Frangins malgré eux
Réalisé par Adam McKay (2008)
| Durée | 98 minutes |
| Sortie | 19/11/2008 |
| Note | 4/10 |
C'est le coup de foudre entre Nancy Huff et le docteur Robert Doback, tous les deux plus très loin de la retraite. Parmi les points communs des deux tourtereaux d'âge mûr figurent leurs fils respectifs Brennan et Dale, qui, à quarante ans, vivent toujours comme des gamins chez papa ou maman.
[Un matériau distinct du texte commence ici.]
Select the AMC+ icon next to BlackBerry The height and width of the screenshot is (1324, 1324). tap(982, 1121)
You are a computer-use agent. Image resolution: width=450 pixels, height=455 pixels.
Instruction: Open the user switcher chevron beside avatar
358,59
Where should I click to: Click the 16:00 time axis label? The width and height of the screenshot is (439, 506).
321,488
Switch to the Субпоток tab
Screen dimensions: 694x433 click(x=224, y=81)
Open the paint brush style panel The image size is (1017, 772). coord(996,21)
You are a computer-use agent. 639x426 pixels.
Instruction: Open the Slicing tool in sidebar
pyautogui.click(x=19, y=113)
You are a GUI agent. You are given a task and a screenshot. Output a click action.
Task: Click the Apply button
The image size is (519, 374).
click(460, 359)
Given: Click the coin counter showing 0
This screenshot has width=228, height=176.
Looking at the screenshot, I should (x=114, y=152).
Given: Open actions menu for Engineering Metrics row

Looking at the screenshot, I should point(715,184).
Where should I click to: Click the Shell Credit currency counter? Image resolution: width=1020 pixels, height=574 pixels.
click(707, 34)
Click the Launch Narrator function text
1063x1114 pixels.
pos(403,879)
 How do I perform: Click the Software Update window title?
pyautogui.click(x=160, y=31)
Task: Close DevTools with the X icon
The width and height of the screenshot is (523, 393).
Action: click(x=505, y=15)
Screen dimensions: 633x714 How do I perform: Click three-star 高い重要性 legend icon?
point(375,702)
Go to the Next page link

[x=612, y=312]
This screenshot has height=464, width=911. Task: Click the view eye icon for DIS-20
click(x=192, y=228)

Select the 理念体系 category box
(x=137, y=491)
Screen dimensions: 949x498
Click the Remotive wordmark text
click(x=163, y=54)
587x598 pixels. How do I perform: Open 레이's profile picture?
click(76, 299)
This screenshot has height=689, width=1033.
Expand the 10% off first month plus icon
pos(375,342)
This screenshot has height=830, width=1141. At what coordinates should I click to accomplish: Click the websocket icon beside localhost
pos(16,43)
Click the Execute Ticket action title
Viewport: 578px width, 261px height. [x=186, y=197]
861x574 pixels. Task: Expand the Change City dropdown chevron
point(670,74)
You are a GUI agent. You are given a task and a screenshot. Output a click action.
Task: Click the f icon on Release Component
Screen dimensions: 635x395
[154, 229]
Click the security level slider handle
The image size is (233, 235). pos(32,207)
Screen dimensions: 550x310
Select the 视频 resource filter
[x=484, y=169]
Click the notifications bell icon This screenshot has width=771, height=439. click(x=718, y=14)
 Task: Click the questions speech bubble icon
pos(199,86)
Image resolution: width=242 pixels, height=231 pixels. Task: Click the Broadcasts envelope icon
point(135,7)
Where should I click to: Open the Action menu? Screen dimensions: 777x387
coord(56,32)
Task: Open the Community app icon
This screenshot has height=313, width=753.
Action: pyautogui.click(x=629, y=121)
Après le mariage, Nancy emménage chez Robert, ce qui oblige Brennan à la suivre et à partager désormais une chambre avec son beau-frère involontaire. Les deux hommes s'accommodent plutôt mal du changement fondamental de leur environnement familial, figé depuis des décennies.
La critique
Par Tootpadu 13/11/2008
Le véritable problème de Frangins malgré eux commence avec cette prémisse désolante. Alors qu'on peut s'estimer heureux que les blagues de mauvais goût autour de la cécité du voison ne dépassent pas les premières minutes du film, l'état attardé du comportement des deux personnages principaux est si pitoyable qu'il ne fait point rire. La mesquinerie enfantine a ainsi clairement dépassé sa date de péremption, en vue des pitreries forcées de Will Ferrell et de John C. Reilly. L'espoir relatif de voir l'intrigue quitter les bassesses embarrassantes qui caractérisent la guéguerre entre les deux frères involontaires, le temps qu'ils réunissent leurs efforts dans une camaraderie naïve, cet espoir est définitivement anéanti par une conclusion, qui condense maladroitement tout ce qu'on a dû subir de crétinisme jusque là.
Il ne reste alors plus que le regret de voir des comédiens de la trempe d'une Mary Steenburgen et d'un Richard Jenkins se ridiculiser dans une production taillée sur mesure pour l'humour lourd et disgracieux de Will Ferrell et accessoirement de John C. Reilly.